Sending prayers that the new meds will help and that she will be ok.


----------



## pippersmom (May 21, 2012)

Sending prayers that they get this under control.


----------



## jane and addison (Nov 1, 2012)

I am so sorry. All I can do is to pray and give encouragement. We are here for you. Hugs


----------



## edelweiss (Apr 23, 2010)

Checking up on Sissy this morning. I hope Dr. B can help our little girl. Please let us know how things at home are going, Sherry. Our love & prayers are with you.


----------



## Aviannah's Mom (Apr 28, 2017)

Sherry my heart breaks for you along with everyone here. More prayers your way.


----------



## Snowbody (Jan 3, 2009)

Sherry - as always you're on my mind. The suppositories do help when there are cluster seizures. They're very slippery to use...get medical gloves. I get the ones at costco -- I use them everyday for food prep. Hope you don't need to use the valium but if you do....it's a little hard to get it in at first but try not to panic and it will ease in.


----------



## Happinesstogo (Oct 17, 2015)

So sorry! How very scary!

Prayers being said.

Lainie


----------



## sherry (Jan 4, 2013)

OK, so this is my update. Sissy has been fine today but my vet here in town gave me an injection to give her if it happens again. Just got off the phone with my Little Rock vet and have a 11:40 app't tomorrow with her and their neurologist. She said they would probably start the chem therapy tomorrow. I gave her Dr. Barber's number via Pam Whitener for consult. I don't know what else to do. Please pray for my girl. I love her so.


----------



## sherry (Jan 4, 2013)

Snowbody said:


> Sherry - as always you're on my mind. The suppositories do help when there are cluster seizures. They're very slippery to use...get medical gloves. I get the ones at costco -- I use them everyday for food prep.
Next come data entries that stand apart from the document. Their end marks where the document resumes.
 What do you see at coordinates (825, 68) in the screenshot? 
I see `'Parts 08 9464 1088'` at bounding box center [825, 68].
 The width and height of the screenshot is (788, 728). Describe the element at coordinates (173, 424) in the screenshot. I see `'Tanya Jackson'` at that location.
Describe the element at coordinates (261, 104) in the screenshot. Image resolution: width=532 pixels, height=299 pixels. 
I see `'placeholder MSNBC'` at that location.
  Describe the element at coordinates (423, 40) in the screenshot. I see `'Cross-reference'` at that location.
Hope you don't need to use the valium but if you do....it's a little hard to get it in at first but try not to panic and it will ease in.
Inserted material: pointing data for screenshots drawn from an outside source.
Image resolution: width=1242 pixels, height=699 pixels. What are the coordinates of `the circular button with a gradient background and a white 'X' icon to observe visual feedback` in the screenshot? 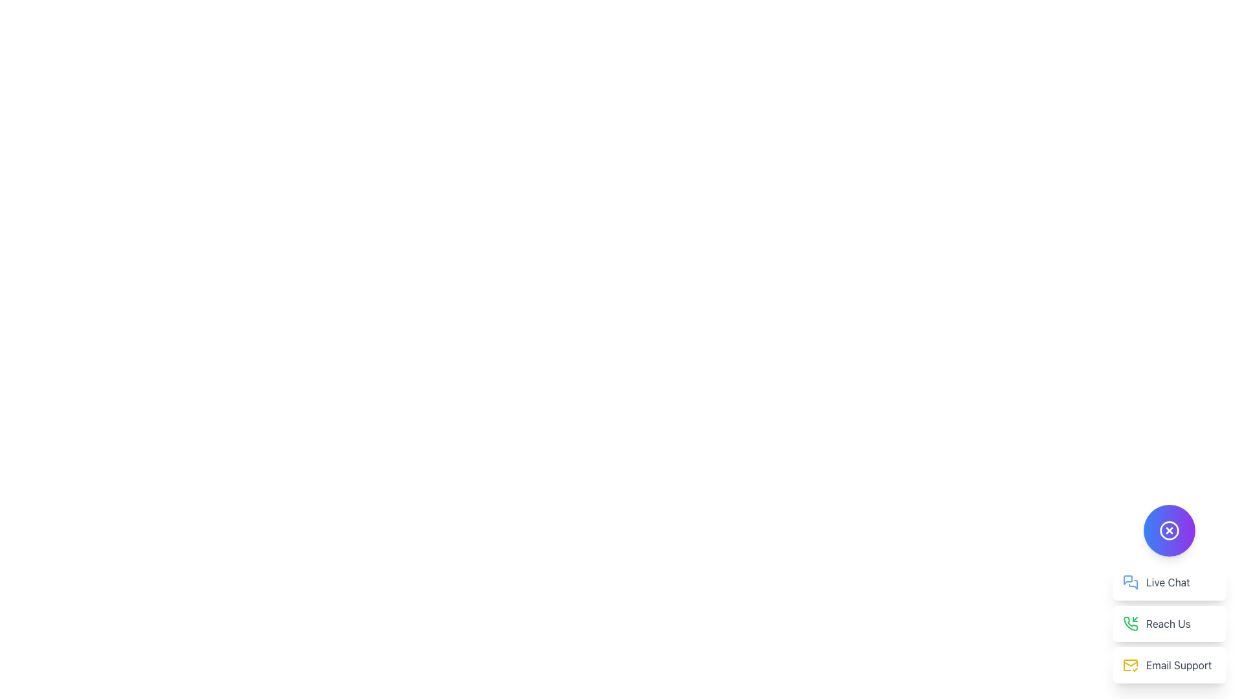 It's located at (1170, 531).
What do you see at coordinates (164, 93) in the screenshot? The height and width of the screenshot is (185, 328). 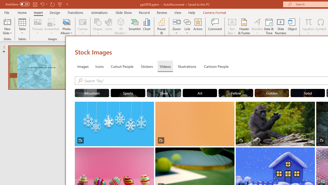 I see `'"Silver" Stock Videos.'` at bounding box center [164, 93].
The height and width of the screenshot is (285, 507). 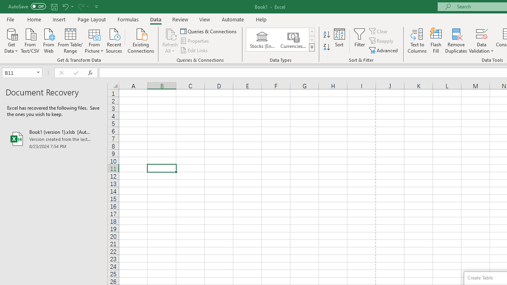 What do you see at coordinates (359, 41) in the screenshot?
I see `'Filter'` at bounding box center [359, 41].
He didn't give me that. He gave me an injection to stop seizure.


----------



## wkomorow (Aug 26, 2011)

I will be thinking about you tomorrow. Great that today was calm.

Sent from my SM-G965U using Tapatalk


----------



## edelweiss (Apr 23, 2010)

:Waiting::grouphug:I am w/Walter! We are waiting on the bench. I am praying & Walter is doing something techy that I don't have a clue about! But he sends good thoughts! rayer::Waiting::Waiting:


----------



## Snowbody (Jan 3, 2009)

Sherry - Sissy is in my heart and in my thoughts. Hoping the chemo drugs work. The dogs I know on chemo show little side effects on them and they do really well. Love you.:grouphug:


----------



## Maglily (Feb 3, 2009)

I'm so sorry about Sissy, I am keeping you both in my thoughts and prayers. I am glad you have the injection ready if needed. I'm sure she knows you are with her and that helps.


----------



## Matilda's mommy (Jun 1, 2005)

Sherry I read this thread last night, just heartbreaking, so I spent time in prayers for Sissy and for you. 
Hugs to you :wub:


----------



## thesummergirl (Oct 1, 2018)

Oh Sherry, I'm sorry I've been MIA for a few days and am just now getting to respond to your post. Please know that you are very much on my heart and I am praying for you guys. Big, big healing hugs.


----------



## Snuggle's Mom (Jan 3, 2008)

Prayers are being sent you way that Sissy has a better day today!!


----------



## revakb2 (Sep 8, 2006)

Just want to add my prayers. I hope the vets have some magic cure for Sissy.


----------



## sherry (Jan 4, 2013)

OK, so here is my update so far. I was on my way to Little Rock when my brother's guardian called. For some strange reason my voice activation did not work so I found a spot and pulled over. Long story short, he has been unresponsive since Sunday morning. Remember, he is in Hospice. So on to the vet in LR I go. After I get in with Dr. Clark I find out that it is 2 days treatment, twice a day. I am not prepared for that as tomorrow I have to take Ron to doc for staple removement and then to PT. He won't allow anyone else to take him. Don't ask! So Dr. Clark tells me they can board her and I'm like no, she has never been boarded, I won't allow it. The LR vet is 1 1/2 hr. from my house and injection morning and late afternoon. She tells me that a vet tech would probably love to take her home. I said she always sleeps in the bed and has to be next to me. She assures me Sissy will be fine. I have no choice and leave her. Hurts my heart. So tomorrow I will pick her up around 4:30 or 5. And this is going to happen every 3 weeks so I might need to see if we can do it here. Then going to Fayetteville Thursday to see about my brother. Just talked to his daughter.


----------



## Snowbody (Jan 3, 2009)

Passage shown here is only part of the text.